This cookie i'm eating tastes like pizza. It was so worth contacting my sister for pot.
Same, I didn't even get to be tarzan this summer
i took an adderall last night to write a paper. i ended up watching 7 hours of roseanne and couldn't look away
the problem with open bar is i never know what to get
did you really just start a sentence with "the problem with open bar is..."
At least I cut out the pieces of your hair where I braided gum into it last night. Thank me later.
I sang again at the bar lastnight I don't think alanis morrset knew when she wrote you outta know that the drunk version was going to be go fuck yourself Josh and Chelsea. I love $2 wells.
I heard him crying and I heard him listening to porn... I'm hoping to God they weren't at the same time.
Dude she let me install handle bars on her headboard. I should have nailed my boss years ago.
Yeah thats cool. We can play the alphabet game while doing bumps of coke in the back of his volswagon
I started rolling down the window so he pulled into a gas station and i puked all over the side of the car while some dude stared at me. I waved and we drove away
Next time I think buying tan-thru bikinis is a good idea, remind me of that time I passed out in one and burned the epic shit out of my pussy.
When was that?
Yesterday. Bring aloe.
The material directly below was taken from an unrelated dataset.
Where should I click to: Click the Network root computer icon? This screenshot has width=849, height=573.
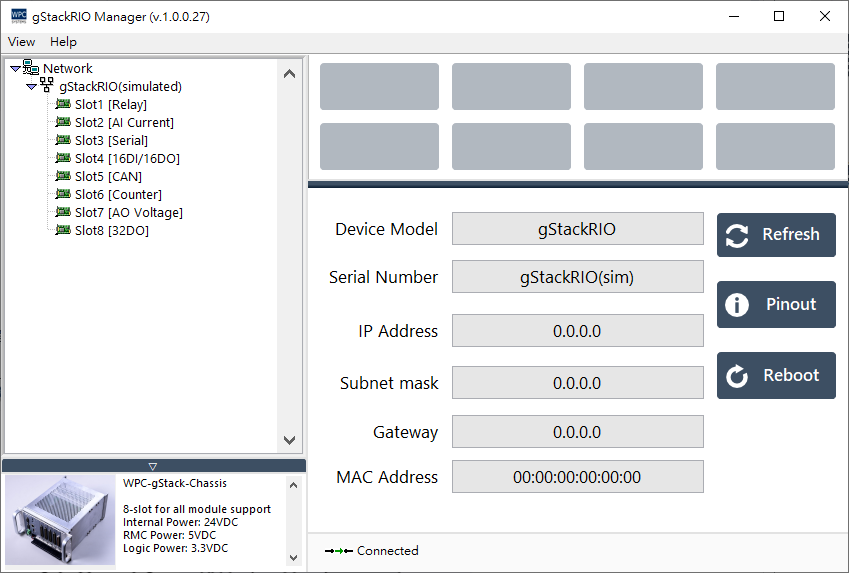(31, 68)
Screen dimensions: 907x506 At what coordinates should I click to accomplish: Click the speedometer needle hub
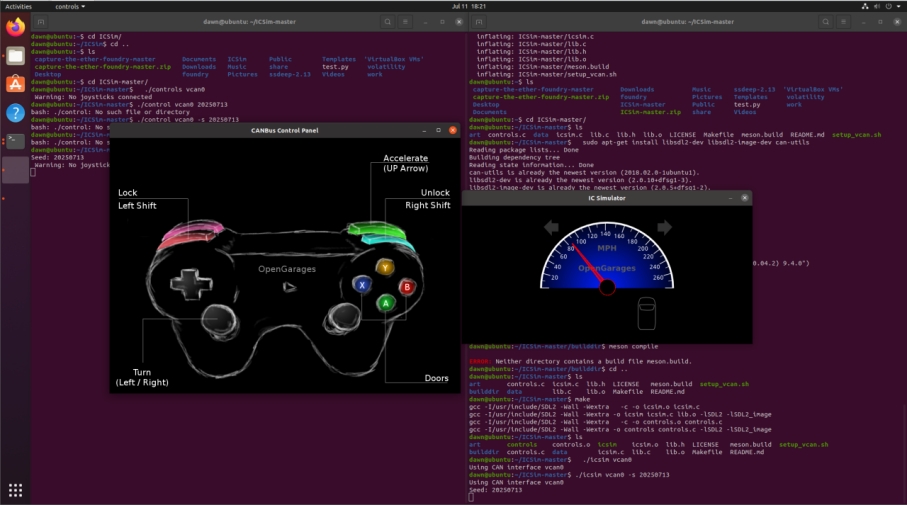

For my pussy.
Just used the "Buddy" Poppy flower I got from a veteran to clean my one hitter. "I'm proud to be an American"
Was Mr. ROBOT good? I missed it. I just fucked dental hygienist on the trampoline in my backyard
I am in no place to make rational decisions, but right now i want you inside me
Legit just heard the bartender tell some Dude "Penis is not an accepted currency in this establishment" and Dude responded "You take Vagina then?"